さっきだってあんた、またひとりで閉じこもったみたいになってたし、来るななんて言うし…!」
瞬間、シャルルは冷ややかだった表情を脱ぎ捨て、震えるようにあたしに振りかえると、片手をあたしの脇について、ぐいと上半身をのりだした。
きつく眉根を寄せて、狂おしい想いが溢れる青灰の瞳を歪ませ、あたしの心に切りこむように、その全てをぶつけるみたいに苦しげに、口を開いた。
「自制する時間くらいくれてもいいだろう!? 
いつまでたっても見つからない君の身を案じて、気が狂いそうだったっていうのに…!
マリナの姿をこの目にした時、オレがどんな気持ちだったか、わかるか!?
逃げる君の背中が、どれだけ遠かったかわかるか!?
……じゃなにかい、オレは感情の赴くままに、君に想いを伝えてもいいと!? 
この気持ちの全てを、君に注いでもいいと…!? 
―――そりゃ結構だ、マリナが許してくれるのなら、話は早い。
そうしたら、オレは片時も君を離さないぞ。縛りつけてでも傍らに置いて、数秒たりともオレから目を反らさないようにしてやる。
それこそ、オレの体が君の体と錯覚するほどに、この胸に抱きしめて、永遠に愛を囁いてやる…!


いいんだろう、え? マリナちゃん」


ぐいと迫り来た、熱をはらむ青灰の瞳の魅力に、あたしはうっとなって、思わず顔をそむけてしまった。
そ、そんなの困るわっ、トイレやお風呂はどうするのっ、おならやゲップやくしゃみはどうするのよぉぉ!
そしてふいに訪れた静寂に、あたしは今までのことを整理すべく、告げられた真実を、頭の中でゆっくり反芻した―――。

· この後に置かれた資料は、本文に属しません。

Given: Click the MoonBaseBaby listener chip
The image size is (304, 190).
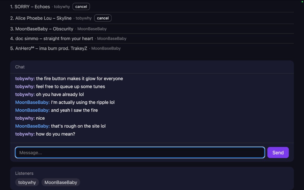Looking at the screenshot, I should tap(61, 182).
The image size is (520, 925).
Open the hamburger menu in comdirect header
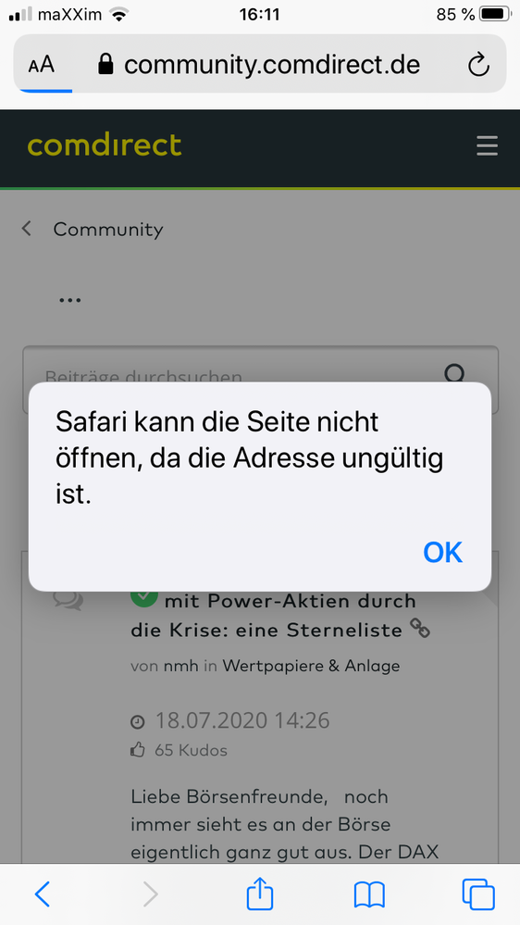click(x=487, y=145)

―――って、ことは、全部、あたしの…勘違い…だったって、わけなのね!!!




あたしは…もうもうっ、恥かしさのあまり、もうちょっとであの冬眠カプセルを貸してっと、シャルルに詰め寄るところだったっ!! 
ほっぺと言わず、顔中がとんでもなく火照ってるのがわかったあたしは、ぎゅっと目をつぶって唇を噛み、ベッドの片隅で頭をかかえ込んで、ダンゴ虫みたいに縮こまったっ。
ひぇぇぇぇっ、あたしシャルルに何言ったかしら!?
あ、愛人さんだの浮気だのっ、他の女の人の匂いがするだの~、…ああっ、もうは、恥かしいっ!!


「―――マリナ」
「み、見ないで、シャルル…」
「マリナ」
「見ないでっ」
「マリナ…」
「見……っ、うう…シャルル、その…ごめ…」


その時、大きな片手が、そっとあたしの肩を引き寄せた。
あたしはそのまま、シャルルの広い胸にこつんとおでこをくっつけて、あたしたちはしばらくそうしてじっと向い合っていたの。
シャルルはただ胸だけを貸してくれて、ずっと黙っていた。
ただそれだけなんだけど、それは切なくなるくらい優しくて、思いやりに溢れていて、ひとりで空回りしてた冷えた心を、シャルルが無条件で迎え入れてくれて、許してくれたんだってことがわかったあたしは、無償に自分が情けなくなってしまったの。
一瞬でもあたしは、シャルルを疑って、ひとりで勝手に終りを決めて、逃げようとしていたんだもの、こんな裏切りってないわよね。
あたしが珍しくどーんと落ちこんでいると、やがてそれに追い討ちをかけるように、からかうような残酷な声が、耳のすぐ側で響いた。
「―――ねぇ、オレの中の大勢の女って初耳だけど、どれくらいいるんだい?」
げっ。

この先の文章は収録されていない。